## Your objective
With the pictures left out, retype exactly the lines below starting at the line that contains "[Instagram] (245, 2543)" and ending at the line that contains "Deutsch (1071, 1581)".

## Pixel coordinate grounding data
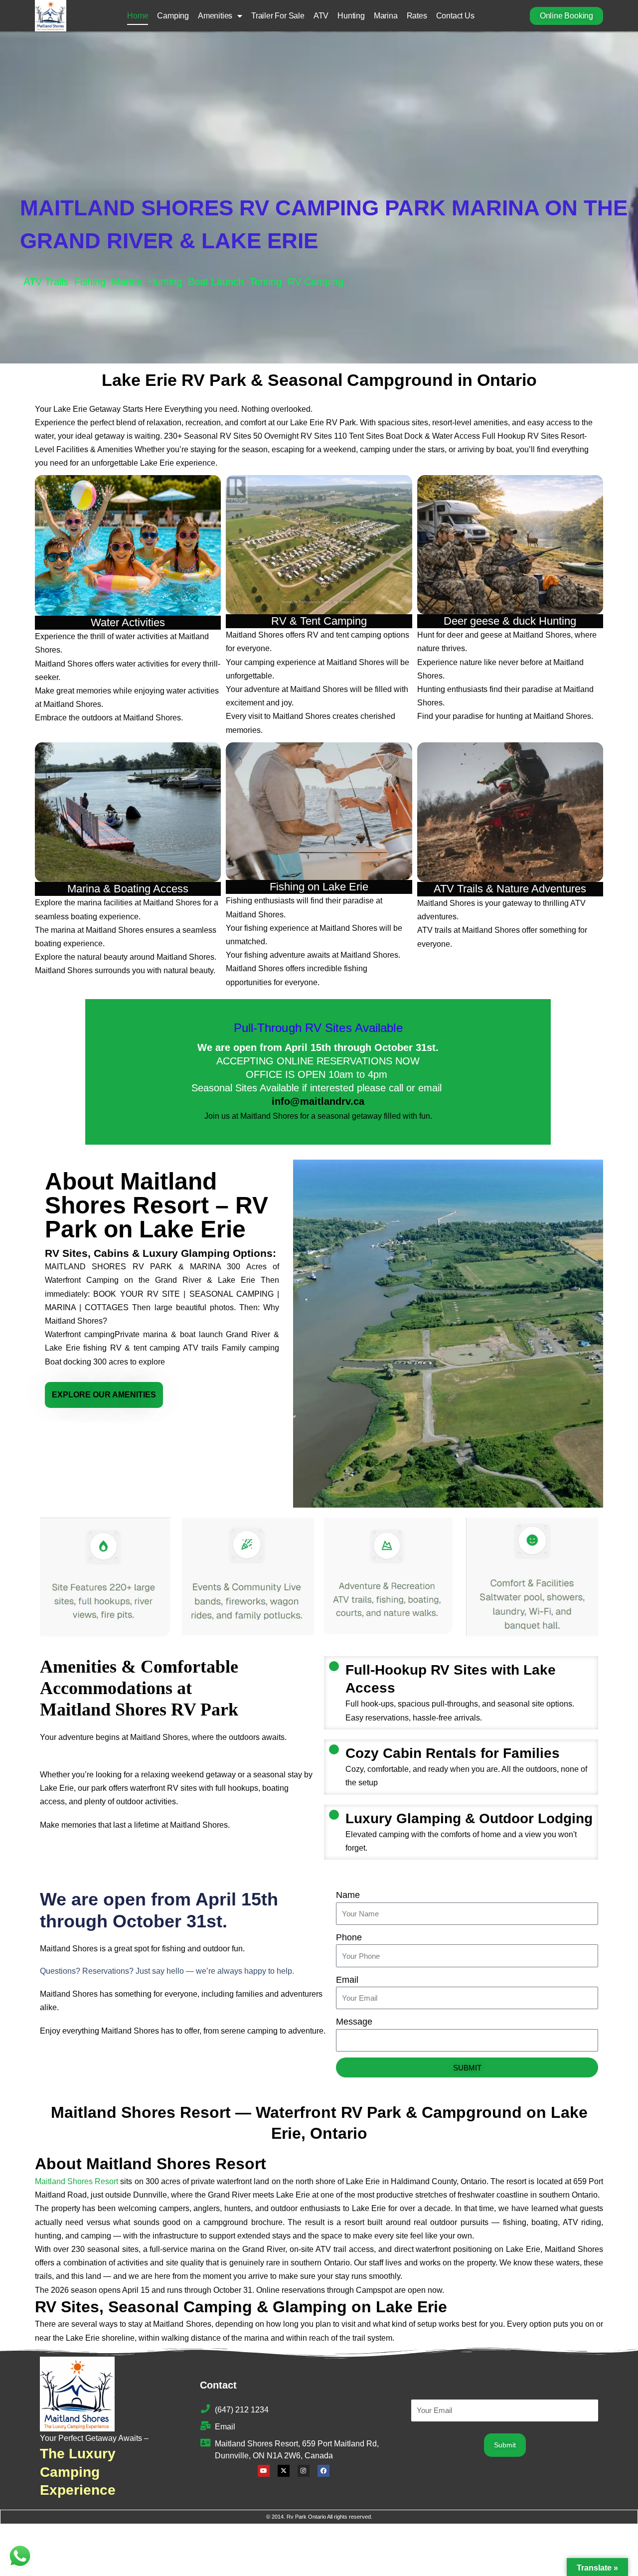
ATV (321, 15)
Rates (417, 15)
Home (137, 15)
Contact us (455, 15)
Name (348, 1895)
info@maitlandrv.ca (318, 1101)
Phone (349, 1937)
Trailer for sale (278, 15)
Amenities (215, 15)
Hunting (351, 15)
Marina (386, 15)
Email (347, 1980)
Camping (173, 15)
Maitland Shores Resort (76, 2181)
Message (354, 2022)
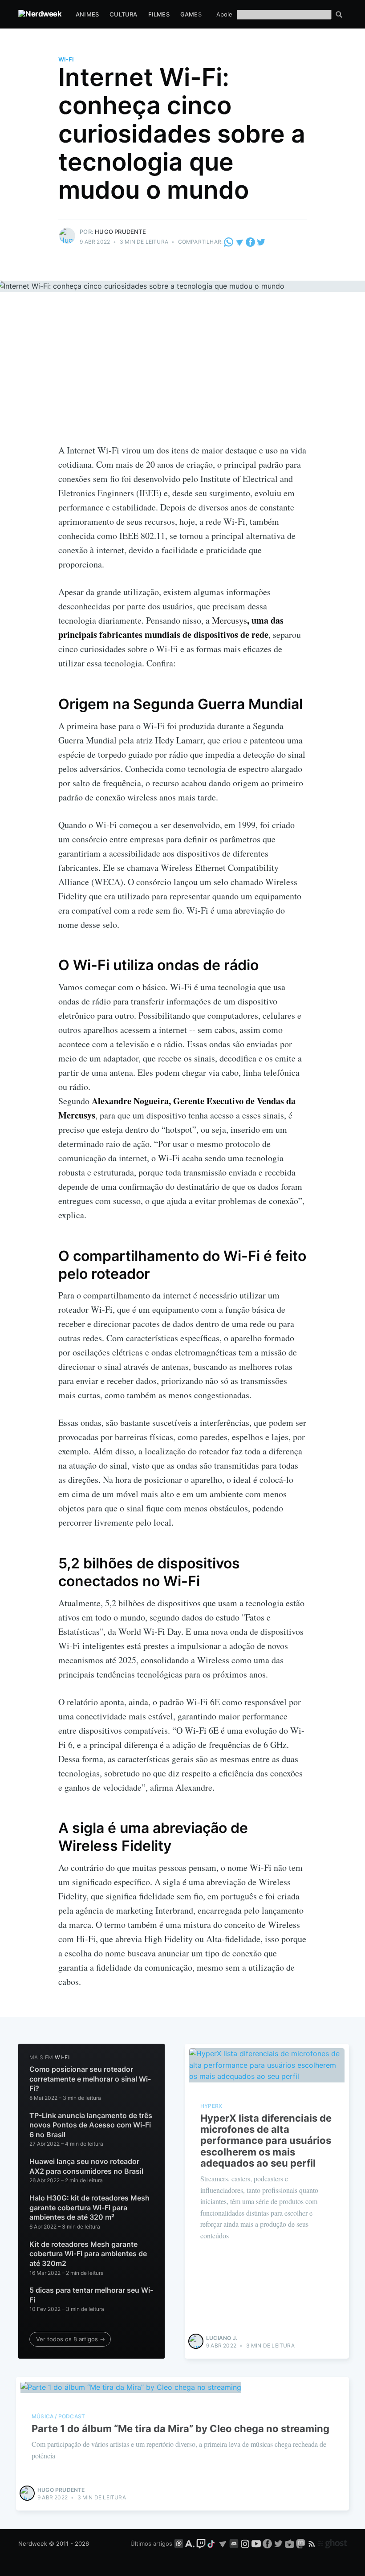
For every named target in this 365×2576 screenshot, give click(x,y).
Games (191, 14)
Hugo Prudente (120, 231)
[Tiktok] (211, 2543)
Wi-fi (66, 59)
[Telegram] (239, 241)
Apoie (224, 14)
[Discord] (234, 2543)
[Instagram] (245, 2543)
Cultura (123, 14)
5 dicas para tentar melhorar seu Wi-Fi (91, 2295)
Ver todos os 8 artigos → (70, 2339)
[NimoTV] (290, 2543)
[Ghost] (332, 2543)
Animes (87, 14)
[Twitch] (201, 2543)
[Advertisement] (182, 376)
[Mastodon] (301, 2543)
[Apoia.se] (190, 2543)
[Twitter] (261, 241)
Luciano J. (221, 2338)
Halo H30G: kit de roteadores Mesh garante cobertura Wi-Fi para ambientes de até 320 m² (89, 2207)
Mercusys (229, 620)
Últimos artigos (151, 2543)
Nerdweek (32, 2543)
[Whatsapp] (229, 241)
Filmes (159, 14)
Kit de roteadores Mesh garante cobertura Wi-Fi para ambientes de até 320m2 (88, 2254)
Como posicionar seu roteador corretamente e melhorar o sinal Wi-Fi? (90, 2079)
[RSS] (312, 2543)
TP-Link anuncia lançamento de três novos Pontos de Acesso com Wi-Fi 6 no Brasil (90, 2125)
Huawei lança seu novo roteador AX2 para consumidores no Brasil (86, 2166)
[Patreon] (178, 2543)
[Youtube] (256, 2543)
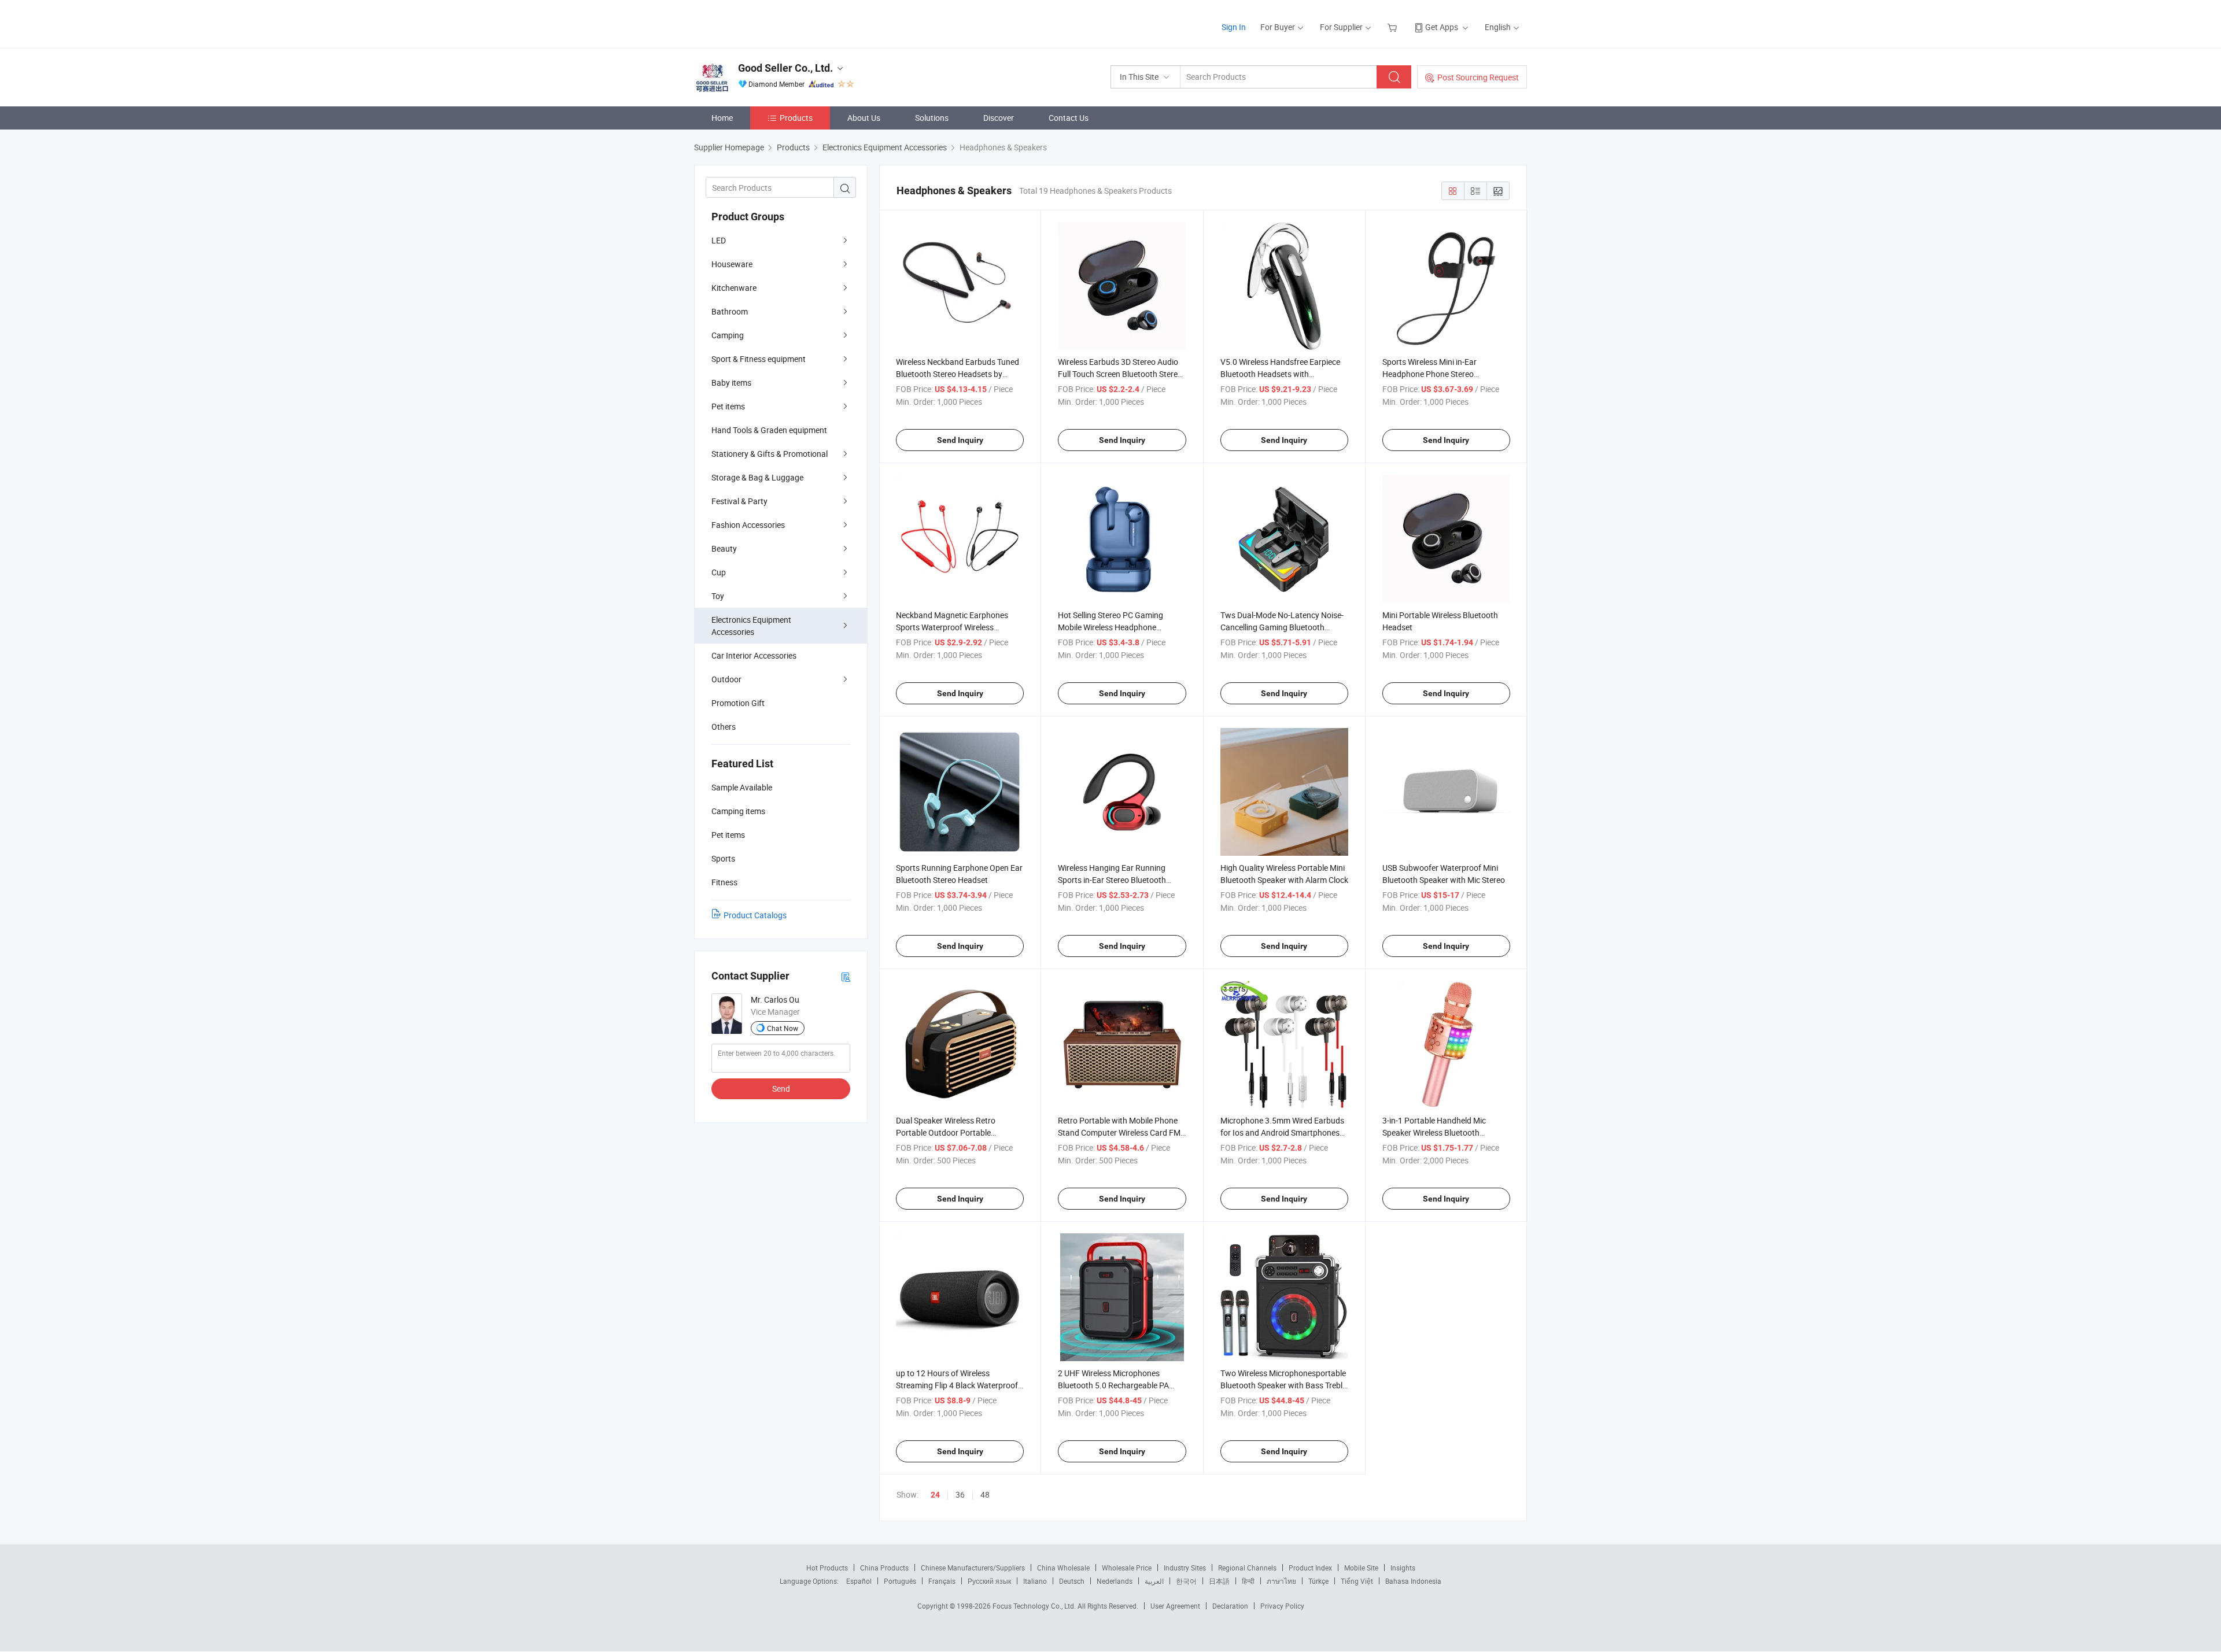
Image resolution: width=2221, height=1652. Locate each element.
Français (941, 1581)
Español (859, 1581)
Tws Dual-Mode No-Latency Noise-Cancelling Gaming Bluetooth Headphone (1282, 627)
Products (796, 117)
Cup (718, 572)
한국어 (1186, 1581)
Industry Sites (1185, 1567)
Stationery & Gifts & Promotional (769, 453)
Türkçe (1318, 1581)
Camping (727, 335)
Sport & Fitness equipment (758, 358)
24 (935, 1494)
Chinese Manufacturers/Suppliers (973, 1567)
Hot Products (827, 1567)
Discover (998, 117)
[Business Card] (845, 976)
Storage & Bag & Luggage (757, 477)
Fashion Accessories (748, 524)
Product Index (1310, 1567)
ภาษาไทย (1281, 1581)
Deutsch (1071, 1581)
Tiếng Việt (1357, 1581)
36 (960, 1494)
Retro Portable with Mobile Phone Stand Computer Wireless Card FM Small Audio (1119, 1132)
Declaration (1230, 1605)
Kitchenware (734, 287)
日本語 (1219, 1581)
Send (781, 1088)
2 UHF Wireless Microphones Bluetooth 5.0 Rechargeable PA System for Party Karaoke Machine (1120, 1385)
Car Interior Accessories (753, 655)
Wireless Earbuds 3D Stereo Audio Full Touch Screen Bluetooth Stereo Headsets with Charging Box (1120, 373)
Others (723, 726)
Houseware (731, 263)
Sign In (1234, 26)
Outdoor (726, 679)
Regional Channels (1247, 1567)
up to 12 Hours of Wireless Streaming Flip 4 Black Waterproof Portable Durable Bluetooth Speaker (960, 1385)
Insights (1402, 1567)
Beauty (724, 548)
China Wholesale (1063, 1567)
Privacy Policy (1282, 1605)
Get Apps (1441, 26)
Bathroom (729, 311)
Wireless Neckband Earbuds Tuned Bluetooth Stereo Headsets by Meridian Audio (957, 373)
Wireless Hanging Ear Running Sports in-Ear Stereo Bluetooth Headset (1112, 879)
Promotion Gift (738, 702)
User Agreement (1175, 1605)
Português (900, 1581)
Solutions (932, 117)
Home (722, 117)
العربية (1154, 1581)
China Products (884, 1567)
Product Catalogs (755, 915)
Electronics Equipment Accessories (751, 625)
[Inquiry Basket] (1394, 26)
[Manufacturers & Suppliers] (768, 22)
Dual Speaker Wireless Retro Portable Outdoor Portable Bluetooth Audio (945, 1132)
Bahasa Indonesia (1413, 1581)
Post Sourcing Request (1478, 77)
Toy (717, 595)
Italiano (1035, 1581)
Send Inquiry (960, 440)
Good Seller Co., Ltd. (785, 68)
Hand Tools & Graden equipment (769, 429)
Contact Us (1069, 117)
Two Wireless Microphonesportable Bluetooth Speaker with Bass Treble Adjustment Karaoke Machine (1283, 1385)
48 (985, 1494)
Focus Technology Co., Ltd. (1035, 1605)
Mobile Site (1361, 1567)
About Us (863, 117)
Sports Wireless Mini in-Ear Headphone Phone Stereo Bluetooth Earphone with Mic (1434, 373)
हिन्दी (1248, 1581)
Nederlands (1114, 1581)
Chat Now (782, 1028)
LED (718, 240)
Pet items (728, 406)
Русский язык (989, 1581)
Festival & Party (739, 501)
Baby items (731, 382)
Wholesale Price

## Result for this task
[Instagram] (245, 2543)
Cultura (123, 14)
5 dicas para tentar melhorar seu Wi-Fi (91, 2295)
Ver todos os 8 artigos → (70, 2339)
[NimoTV] (290, 2543)
[Ghost] (332, 2543)
Animes (87, 14)
[Twitch] (201, 2543)
[Advertisement] (182, 376)
[Mastodon] (301, 2543)
[Apoia.se] (190, 2543)
[Twitter] (261, 241)
Luciano J. (221, 2338)
Halo H30G: kit de roteadores Mesh garante cobertura Wi-Fi para ambientes de até 320 m² (89, 2207)
Mercusys (229, 620)
Últimos artigos (151, 2543)
Nerdweek (32, 2543)
[Whatsapp] (229, 241)
Filmes (159, 14)
Kit de roteadores Mesh garante cobertura Wi-Fi para ambientes de até 320m2 (88, 2254)
Como posicionar seu roteador corretamente e melhorar o sinal Wi-Fi? (90, 2079)
[RSS] (312, 2543)
TP-Link anuncia lançamento de três novos Pontos de Acesso com Wi-Fi 6 no Brasil (90, 2125)
Huawei lança seu novo roteador AX2 para consumidores no Brasil (86, 2166)
[Patreon] (178, 2543)
[Youtube] (256, 2543)
Image resolution: width=2221, height=1652. Locate each element.
Français (941, 1581)
Español (859, 1581)
Tws Dual-Mode No-Latency Noise-Cancelling Gaming Bluetooth Headphone (1282, 627)
Products (796, 117)
Cup (718, 572)
한국어 (1186, 1581)
Industry Sites (1185, 1567)
Stationery & Gifts & Promotional (769, 453)
Türkçe (1318, 1581)
Camping (727, 335)
Sport & Fitness equipment (758, 358)
24 (935, 1494)
Chinese Manufacturers/Suppliers (973, 1567)
Hot Products (827, 1567)
Discover (998, 117)
[Business Card] (845, 976)
Storage & Bag & Luggage (757, 477)
Fashion Accessories (748, 524)
Product Index (1310, 1567)
ภาษาไทย (1281, 1581)
Deutsch (1071, 1581)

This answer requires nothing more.